◆ **CONSIGNE**
Recopie le passage du compte rendu de concerts en partant de "Les pieds dans" et en allant jusqu'à "à aucun instant." inclus, en remplaçant "magistral" par "grandiose".

Il offre ainsi une drôle de transition avec la présence de Jinjer, formation qu’on ne présente plus. Déjà commenté via les reports du Hellfest, je ne vais pas faire trop long. Sauf à dire que c’est impressionnant de maîtrise, que les musiciens sont des dingues. Les parties s’enchaînent dans tous les sens, c’est barré et on se demande sincèrement comment ça fonctionne. Parce que ça fonctionne ! Quand le rendu disque est parfois un peu étouffant, en live, c’est varié, ouvert et ça fonctionne à merveille. L’élément fort reste Tatiana, bluffante déjà par ses fameux vocaux mais aussi par sa présence. Très souriante, avec son eye-liner phosphorescent, elle précise même que le dernier show proposé au dernier Summer Breeze reste une des plus belles journées de Jinjer, sans qu’on n'en sache plus sur la raison de ce commentaire. La setlist est un best of avec le fameux Pisces mais aussi tous les singles accrocheurs du combo. Un groupe génial, original et dans une dynamique incroyable mais bien malmené par un contexte international qui les dépasse. Un des shows du week-end assurément.

Autre show majeur : Insomnium.  Le groupe de death mélo finlandais de Nilo Sevänen se fait plus rare. L’intensité est énorme, les mélodies mélancoliques sont immersives, ça joue bien, propre, les ambiances sont ébouriffantes. Le rendu est hyper compact, puissant avec une belle osmose entre les musiciens. De nuit, avec cette forêt lugubrement éclairée, le rendu est sincèrement bluffant. Pour les parties en chant clair, c’est le second guitariste qui s’y colle et contraste bien avec la profondeur du chant de Sevänen. Hyper réputé, très attendu (une fan suisse romande très sympa m’a dit « eux c’était juste inratable»), Insomnium a assurément tapé fort et rappelé qu’en terme de death mélo immersif, ils étaient sans équivalents. (Ced12)

Alors que le taux d'humidité de l'air ambiant doit avoisiner les 1000 pour 100, il est grand temps de s'occuper du taux d'humidité intérieur du festivalier. En cas de forte déshydratation, on doit consulter prestement les maîtres de la musique à boire catégorie metal. Nos Écossais d'Alestorm sont les maîtres en la matière et leur prestation va en désoiffer et en décoiffer plus d'un. Le public allemand est en symbiose avec les cinq agités qui délivrent un concert sérieux, puissant et punchy. Le groupe maîtrise son art, la communion naturelle et festive avec son public se vit comme une évidence. Alestorm peut se traduire par « tempête de bière ». Tout est dit dans le titre, ils donnent la pêche.

Les pieds dans une boue de 15cm de hauteur, le poncho dégoulinant, le slip divinement trempé et installé juste devant la première rambarde, on peut affirmer que j'étais bien en place… Eh oui, parce que je m'intéresse à Within Temptation depuis une quinzaine d'années, et donc j'avais grande hâte de vivre leur concert et ce pour la première fois. Et cela fut magistral ! Leur set-list mêlant classiques et dernières grandes nouveautés, laissait entrevoir un spectacle de haut niveau. Ce fut au-delà des attentes, sans lassitude, sans que la magie ne retombe, à aucun instant.

[Données de texte et de pointage d'éléments]
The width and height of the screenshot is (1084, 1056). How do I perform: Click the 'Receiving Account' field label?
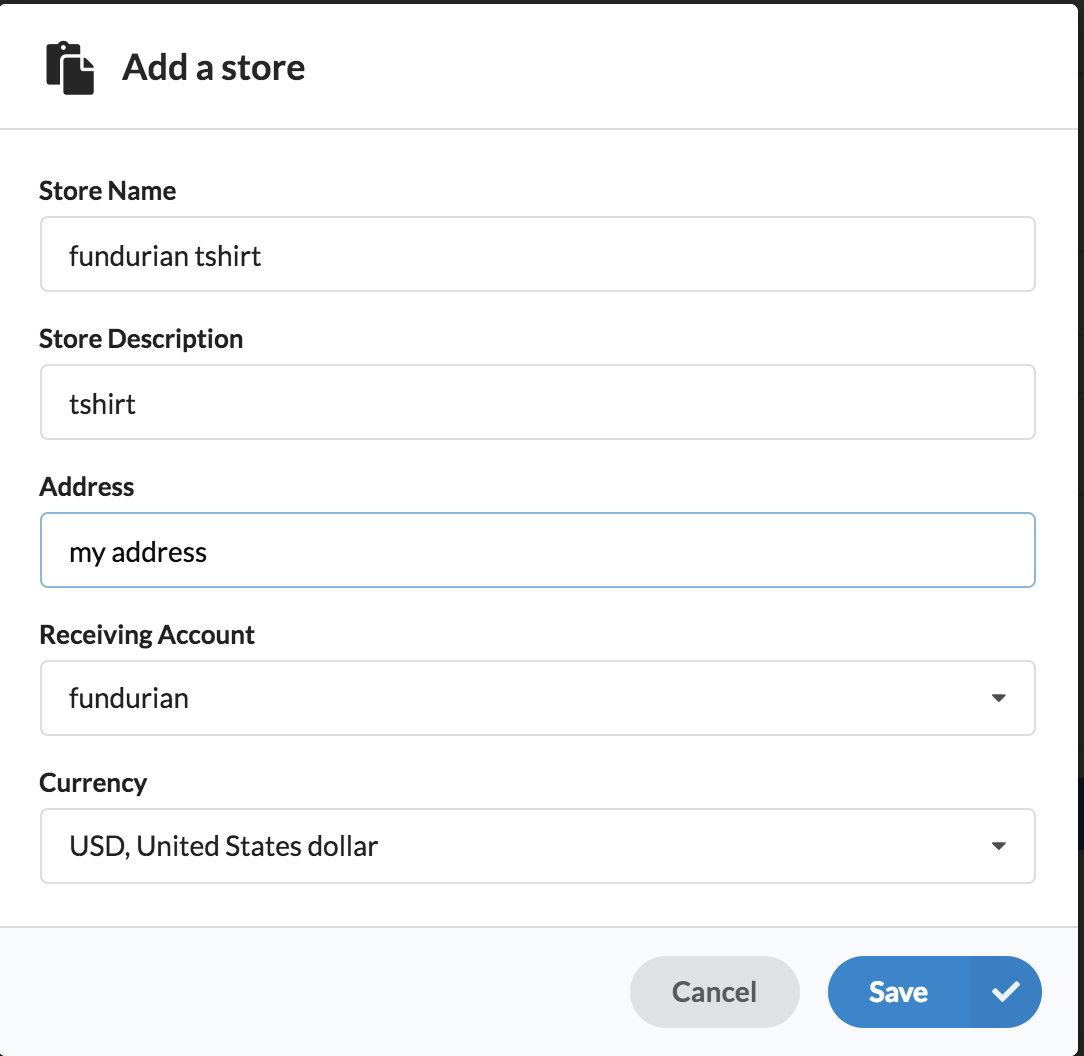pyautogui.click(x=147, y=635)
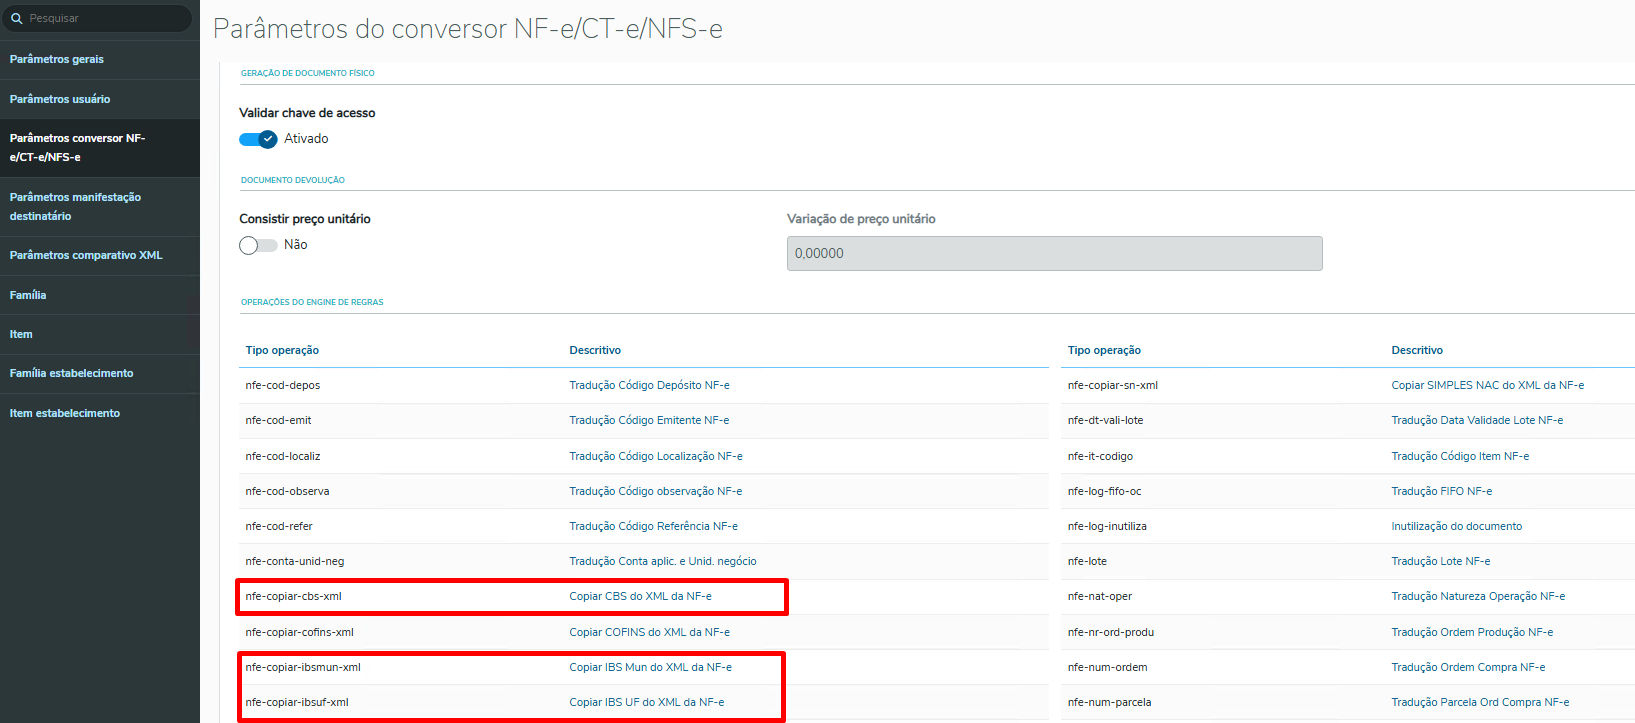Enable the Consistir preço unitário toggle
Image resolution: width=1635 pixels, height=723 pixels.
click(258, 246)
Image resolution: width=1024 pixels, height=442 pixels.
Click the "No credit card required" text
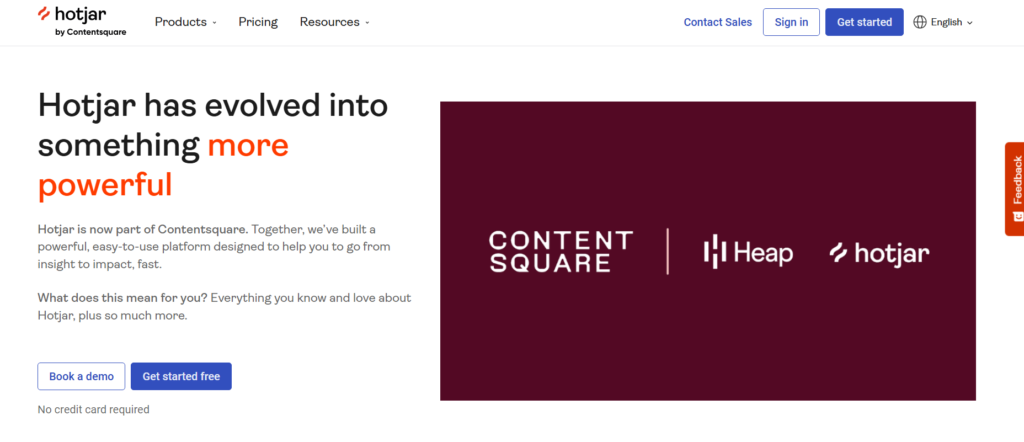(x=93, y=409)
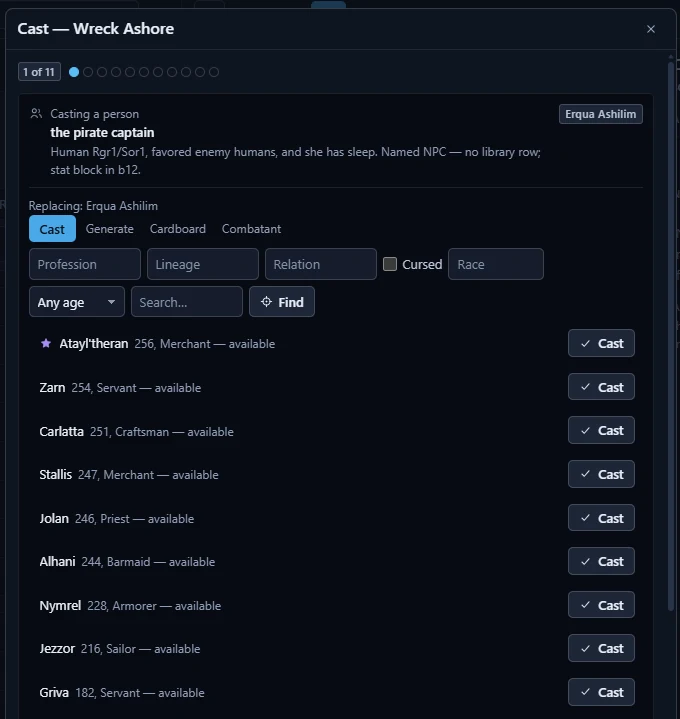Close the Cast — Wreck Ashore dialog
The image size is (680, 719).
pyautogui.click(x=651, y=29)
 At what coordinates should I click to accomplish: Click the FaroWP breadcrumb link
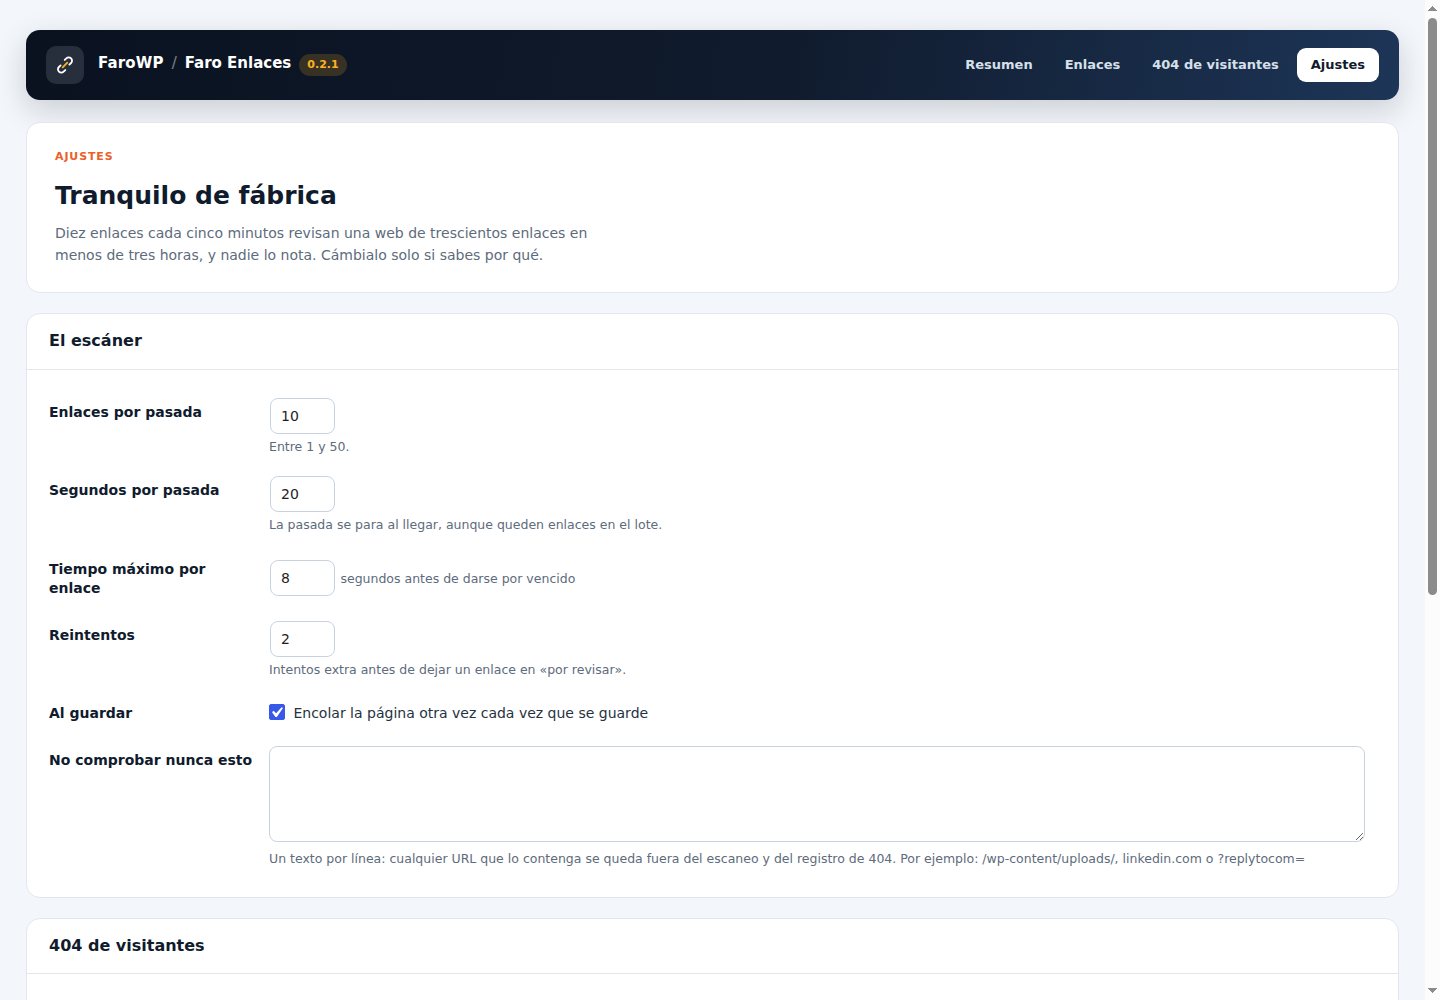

◆ **RÉPONSE**
Les pieds dans une boue de 15cm de hauteur, le poncho dégoulinant, le slip divinement trempé et installé juste devant la première rambarde, on peut affirmer que j'étais bien en place… Eh oui, parce que je m'intéresse à Within Temptation depuis une quinzaine d'années, et donc j'avais grande hâte de vivre leur concert et ce pour la première fois. Et cela fut grandiose ! Leur set-list mêlant classiques et dernières grandes nouveautés, laissait entrevoir un spectacle de haut niveau. Ce fut au-delà des attentes, sans lassitude, sans que la magie ne retombe, à aucun instant.